Because the modulation of an oscillation is not an LFP oscillation itself, its expression does not necessarily appear as a specific power peak in the “primary” power spectrum but can be identified in the second-order spectrum defined as the spectrum of the power fluctuations for a given frequency band (see Figure S1 available online). We

therefore performed second-order spectral analysis (Drew et al., 2008) of LFP power in the integrated theta frequency band (4–11 Hz) and indeed observed the presence of a peak at 0.5–1 Hz, indicating robust expression of TPSM at this frequency in the tested behavioral conditions (Figure 2A for sleep, Figure 2B for open-field, Figure 2C for wheel running). These results were confirmed by additional analysis to exclude the possibility see more that the 0.5–1 Hz peak in the second-order theta power spectrograms might derive from smoothing of theta power in the 1 Hz range under the influence of the selected time window for theta power quantification. First, similar results were obtained using wavelet analysis to quantify instantaneous theta power (Figure S2). Second, we observed that VE-822 clinical trial the second-order theta power spectrum had a peak at the same frequency for varying multi-taper time-window sizes (range 0.6–1.6 s; Figure S2). For further analysis, we kept a window size of 1 s, yielding good peak-to-noise ratio (Figure S2). And third, a similar 0.5-1Hz peak was also

observed in the spectrogram of theta power fluctuations measured as the peak-to-trough amplitude of each theta cycle in the filtered 2-30Hz EEG trace (Figures 2A–2C), excluding the Thymidine kinase potential interference with any filtering or smoothing of theta oscillations (4–11 Hz). Run durations in the maze (typically 3 to 5 s) were too short for spectral analysis below 0.5Hz with accuracy above 0.2 Hz, precluding reliable peak detection in the range 0.5–1 Hz. Nevertheless, the histogram of TPSM cycles durations shows a peak around 1 s, indicating a similar 0.5–1 Hz dominant frequency for TPSM in the maze (Figure 2D). What is the relationship between TPSM and other factors known to modulate theta oscillations?

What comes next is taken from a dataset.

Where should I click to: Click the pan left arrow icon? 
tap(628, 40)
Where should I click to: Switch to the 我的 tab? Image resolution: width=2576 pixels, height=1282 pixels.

It has been shown recently that in the behaving monkey auditory cortex (Lakatos et al., 2005), delta oscillations could modulate theta power. However, in our recordings, delta oscillations were typically expressed in the 2–4 Hz frequency range instead of 0.5–1 Hz for TPSM (Figure 3A, wheel). As illustrated in Table S1, we identified and compared the periods of TPSM and delta oscillations (delta power threshold, mean −0.1 SD) in each behavioral condition. During open field and wheel running, we observed that the proportion of TPSM time relative to total time was similar to its proportion relative to delta time, indicating that the expression of delta had no incidence on the expression of TPSM in these behavioral conditions, and vice versa.